Kalın, "Bu operasyonlar biter, YPG silah bırakır ya da Kürtler bu operasyondan sonra silahsızlanırsa yeniden bir diyalog süreci başlar' anlamını çıkarabilir miyiz?" sorusuna ise şu cevabı verdi:
"Türkiye Cumhuriyeti vatandaşı olan Kürtlerle ilgili yazılan senaryoların neredeyse tamamı bu toprakların dışında yazılıyor. PKK veya bir başka terör örgütü gelip, Kürtlerin kaderini belirleyebilecek bir konuma asla gelemez bu coğrafyada. Buna ne Kürtler, ne Türkler, ne bu Anadolu topraklarının irfanı, tarihi, vicdanı izin verir. Birilerinin gelip, 'Türkiye, Kürtlerin haklarını tanımıyor, Kürtlerin kazanımlarından rahatsız' propagandasına kusura bakmasınlar prim vermemizi kimse beklemesin."
"Kartopu çağında değil, kelebek etkisi çağında yaşıyoruz"
"Rusya'nın bize verdiği desteğin samimi olduğundan ne kadar eminsiniz? Bu konuda İran ve Rusya ile uzun vadeli bir stratejik ortaklık içinde misiniz?" sorusuna Kalın, Türkiye'nin 360 derece dış politika perspektifiyle bütün bölgedeki konulara, kendi ulusal çıkarları çerçevesinde ilgi göstermeye çalıştığını dile getirdi.
Kalın, dünyanın küresel bir dönüşüm sürecinden geçtiğini ve Türkiye'nin de bunun dışında kalması gerektiğinin beklenildiğini belirtti.
Türkiye'nin hem kendi çıkarlarına, hem bölge meselelerini ilgilendiren konulara kulak kabarttığında hemen birilerinin "Siz batı ekseninden uzaklaşıyorsunuz" ifadesini kullandığını anımsatan Kalın, şunları kaydetti:
"Mesele, küreselleşmenin faydalarından kendileri istifade etmek, diğer eksen olarak gördükleri ülkeleri de bundan mahrum etmek istiyorlar.
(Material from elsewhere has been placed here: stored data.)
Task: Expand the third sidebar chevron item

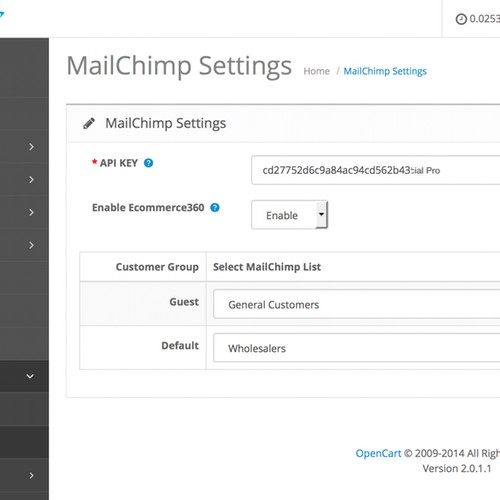Action: (31, 212)
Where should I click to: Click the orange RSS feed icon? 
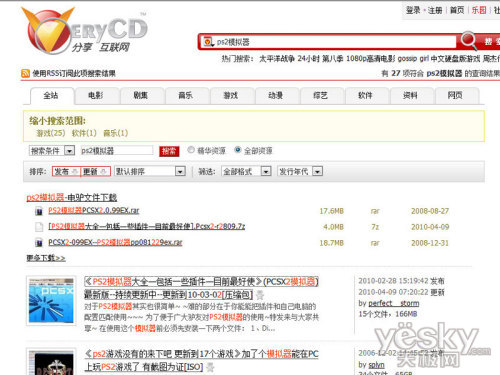[x=25, y=73]
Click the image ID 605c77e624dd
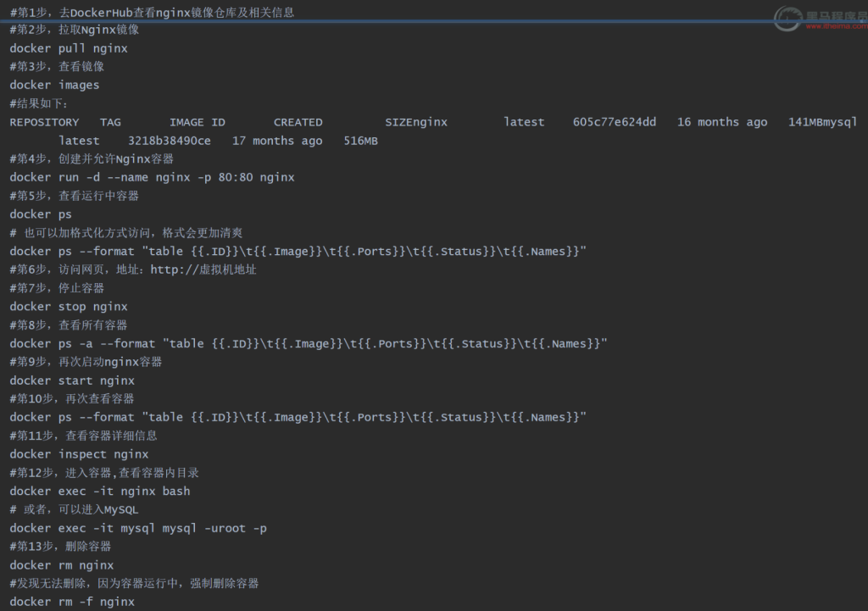The height and width of the screenshot is (611, 868). click(614, 122)
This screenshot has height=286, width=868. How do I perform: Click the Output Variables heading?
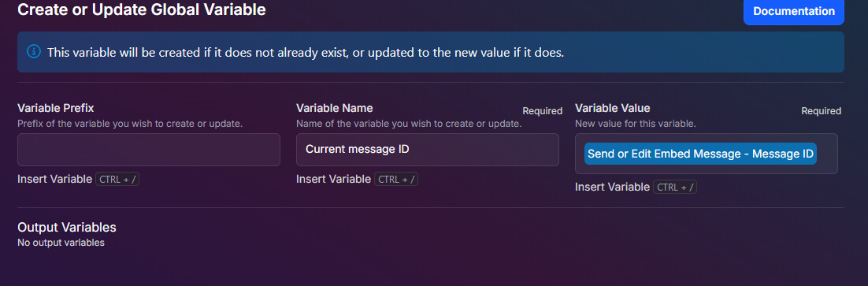pyautogui.click(x=67, y=228)
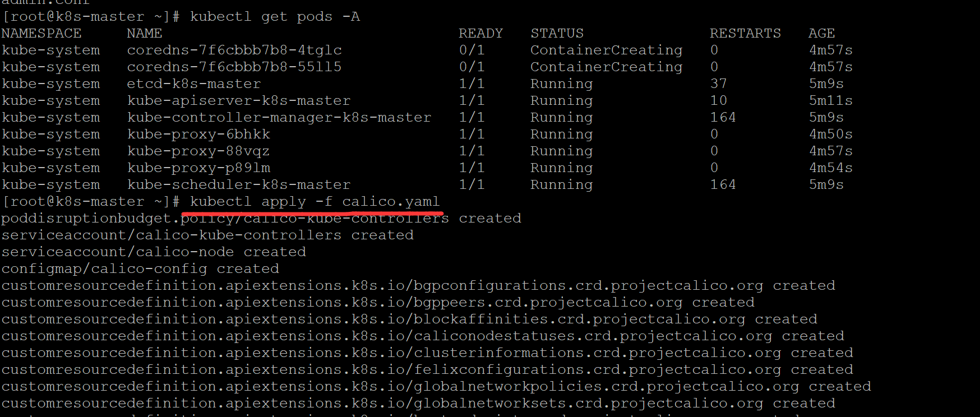Click the NAMESPACE column header
980x417 pixels.
click(x=41, y=34)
Biz, kartopu çağında değil, kelebek etkisi çağında yaşıyoruz.
Aynı anda Rusya, İran, Avrupa, Amerika... mümkün değil. Yani böyle bir ittifak sistemi sürdürülebilir olmaz gibi argümanlar dile getirildi. Bizim dediğimiz şu, bakın biz dünyaya Türkiye'den bakıyoruz. Bunu yaparken de kendimizi dünyaya kapatmıyoruz."
(Sürecek)
Son Dakika › Güncel › Cumhurbaşkanlığı Sözcüsü Kalın: (2) - Son Dakika
Masaüstü bildirimlerimize izin vererek en son haberleri, analizleri ve derinlemesine içerikleri hemen öğrenin.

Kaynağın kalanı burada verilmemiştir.